Given request: Duplicate the entries below verbatim, from the line containing "This screenshot has width=1064, height=746." through the line containing "Viewport: 2380px width, 1546px", both included, and nothing else.

Data to process:
□ □ □

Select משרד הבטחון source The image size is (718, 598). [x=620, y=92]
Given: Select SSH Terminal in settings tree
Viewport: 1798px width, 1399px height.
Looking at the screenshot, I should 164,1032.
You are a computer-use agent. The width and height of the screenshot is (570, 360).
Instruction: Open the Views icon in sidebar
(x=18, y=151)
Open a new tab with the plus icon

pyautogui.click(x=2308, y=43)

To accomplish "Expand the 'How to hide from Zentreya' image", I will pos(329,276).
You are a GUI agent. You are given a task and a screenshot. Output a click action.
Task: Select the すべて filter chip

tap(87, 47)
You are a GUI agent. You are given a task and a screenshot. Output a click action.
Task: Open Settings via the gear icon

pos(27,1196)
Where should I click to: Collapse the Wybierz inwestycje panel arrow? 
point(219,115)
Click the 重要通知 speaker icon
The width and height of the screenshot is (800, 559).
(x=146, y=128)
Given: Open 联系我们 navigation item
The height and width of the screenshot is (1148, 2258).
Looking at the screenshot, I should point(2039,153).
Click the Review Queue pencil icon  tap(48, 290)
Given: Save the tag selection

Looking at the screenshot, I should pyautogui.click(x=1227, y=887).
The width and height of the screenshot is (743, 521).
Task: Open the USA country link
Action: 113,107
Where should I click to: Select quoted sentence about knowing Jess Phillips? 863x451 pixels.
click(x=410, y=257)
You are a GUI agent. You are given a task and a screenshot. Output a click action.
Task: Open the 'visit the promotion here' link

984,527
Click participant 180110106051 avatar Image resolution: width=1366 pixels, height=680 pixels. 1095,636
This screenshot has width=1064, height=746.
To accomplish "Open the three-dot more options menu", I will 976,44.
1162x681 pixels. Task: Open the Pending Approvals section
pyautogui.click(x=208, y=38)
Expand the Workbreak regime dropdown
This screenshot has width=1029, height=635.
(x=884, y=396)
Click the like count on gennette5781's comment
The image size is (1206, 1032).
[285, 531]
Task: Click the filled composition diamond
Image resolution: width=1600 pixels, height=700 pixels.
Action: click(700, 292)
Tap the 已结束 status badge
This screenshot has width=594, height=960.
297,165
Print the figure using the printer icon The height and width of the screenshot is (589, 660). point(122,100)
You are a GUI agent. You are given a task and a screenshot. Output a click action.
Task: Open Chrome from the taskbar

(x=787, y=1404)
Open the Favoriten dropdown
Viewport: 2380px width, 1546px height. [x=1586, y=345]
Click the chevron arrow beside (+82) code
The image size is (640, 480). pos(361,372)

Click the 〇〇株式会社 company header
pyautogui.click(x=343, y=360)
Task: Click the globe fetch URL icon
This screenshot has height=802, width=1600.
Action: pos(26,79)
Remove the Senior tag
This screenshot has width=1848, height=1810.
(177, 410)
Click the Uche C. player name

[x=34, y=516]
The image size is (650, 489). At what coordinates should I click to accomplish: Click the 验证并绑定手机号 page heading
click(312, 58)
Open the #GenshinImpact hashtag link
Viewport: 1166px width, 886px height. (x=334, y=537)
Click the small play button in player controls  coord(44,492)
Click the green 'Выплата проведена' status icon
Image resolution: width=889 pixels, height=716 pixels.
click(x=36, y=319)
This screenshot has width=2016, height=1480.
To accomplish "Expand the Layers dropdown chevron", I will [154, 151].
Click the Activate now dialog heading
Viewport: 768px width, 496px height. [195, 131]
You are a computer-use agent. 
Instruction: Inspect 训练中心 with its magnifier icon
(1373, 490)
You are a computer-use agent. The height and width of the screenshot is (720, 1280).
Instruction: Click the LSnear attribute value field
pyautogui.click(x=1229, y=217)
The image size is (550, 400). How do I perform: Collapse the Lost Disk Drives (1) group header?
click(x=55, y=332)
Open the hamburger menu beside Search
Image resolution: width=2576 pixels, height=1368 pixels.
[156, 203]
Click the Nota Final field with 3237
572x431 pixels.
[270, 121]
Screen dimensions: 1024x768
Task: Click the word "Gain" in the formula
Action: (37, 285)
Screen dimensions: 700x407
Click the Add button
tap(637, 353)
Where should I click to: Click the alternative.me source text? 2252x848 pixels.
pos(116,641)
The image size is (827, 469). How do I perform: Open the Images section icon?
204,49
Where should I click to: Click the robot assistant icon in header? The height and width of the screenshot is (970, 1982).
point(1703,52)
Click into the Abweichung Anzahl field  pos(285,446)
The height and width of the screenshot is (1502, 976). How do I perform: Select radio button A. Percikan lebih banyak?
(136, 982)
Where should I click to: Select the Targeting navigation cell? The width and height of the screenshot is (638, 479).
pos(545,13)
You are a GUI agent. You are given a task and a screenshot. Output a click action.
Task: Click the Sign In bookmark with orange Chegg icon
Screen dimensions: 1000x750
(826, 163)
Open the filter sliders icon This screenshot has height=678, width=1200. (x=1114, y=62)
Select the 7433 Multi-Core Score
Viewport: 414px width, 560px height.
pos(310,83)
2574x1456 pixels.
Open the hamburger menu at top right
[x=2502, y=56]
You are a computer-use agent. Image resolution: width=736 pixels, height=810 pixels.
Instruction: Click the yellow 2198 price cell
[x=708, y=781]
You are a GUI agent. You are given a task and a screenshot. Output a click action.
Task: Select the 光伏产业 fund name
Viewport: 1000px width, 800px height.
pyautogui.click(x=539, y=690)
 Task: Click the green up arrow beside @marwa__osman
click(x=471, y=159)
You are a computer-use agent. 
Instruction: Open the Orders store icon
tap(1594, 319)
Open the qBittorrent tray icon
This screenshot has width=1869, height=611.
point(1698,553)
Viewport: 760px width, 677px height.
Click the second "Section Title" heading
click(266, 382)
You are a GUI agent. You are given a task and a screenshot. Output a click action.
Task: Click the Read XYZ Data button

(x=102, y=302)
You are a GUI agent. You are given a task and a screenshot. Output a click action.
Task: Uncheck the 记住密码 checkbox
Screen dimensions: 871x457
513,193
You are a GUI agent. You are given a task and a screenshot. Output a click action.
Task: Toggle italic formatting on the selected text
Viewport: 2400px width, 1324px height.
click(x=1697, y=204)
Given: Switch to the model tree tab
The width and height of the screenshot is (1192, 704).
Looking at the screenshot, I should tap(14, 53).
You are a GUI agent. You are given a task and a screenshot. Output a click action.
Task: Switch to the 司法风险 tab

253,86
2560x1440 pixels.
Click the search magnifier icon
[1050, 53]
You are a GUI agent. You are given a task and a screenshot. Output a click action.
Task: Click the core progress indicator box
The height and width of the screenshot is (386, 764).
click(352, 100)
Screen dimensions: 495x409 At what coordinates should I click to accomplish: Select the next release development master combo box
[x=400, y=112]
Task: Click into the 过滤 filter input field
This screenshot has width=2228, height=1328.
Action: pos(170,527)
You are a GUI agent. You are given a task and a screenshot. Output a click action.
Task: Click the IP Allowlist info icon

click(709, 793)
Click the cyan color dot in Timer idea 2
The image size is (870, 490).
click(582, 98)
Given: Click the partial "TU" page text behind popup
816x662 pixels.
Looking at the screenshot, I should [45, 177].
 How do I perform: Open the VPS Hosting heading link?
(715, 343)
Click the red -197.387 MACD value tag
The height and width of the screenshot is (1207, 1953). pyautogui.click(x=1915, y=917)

□ □ □

Full solution:
This screenshot has width=1064, height=746.
To accomplish "Open the three-dot more options menu", I will 976,44.
1162x681 pixels. Task: Open the Pending Approvals section
pyautogui.click(x=208, y=38)
Expand the Workbreak regime dropdown
This screenshot has width=1029, height=635.
(x=884, y=396)
Click the like count on gennette5781's comment
The image size is (1206, 1032).
[285, 531]
Task: Click the filled composition diamond
Image resolution: width=1600 pixels, height=700 pixels.
Action: click(700, 292)
Tap the 已结束 status badge
This screenshot has width=594, height=960.
297,165
Print the figure using the printer icon The height and width of the screenshot is (589, 660). point(122,100)
You are a GUI agent. You are given a task and a screenshot. Output a click action.
Task: Open Chrome from the taskbar

(x=787, y=1404)
Open the Favoriten dropdown
Viewport: 2380px width, 1546px height. [x=1586, y=345]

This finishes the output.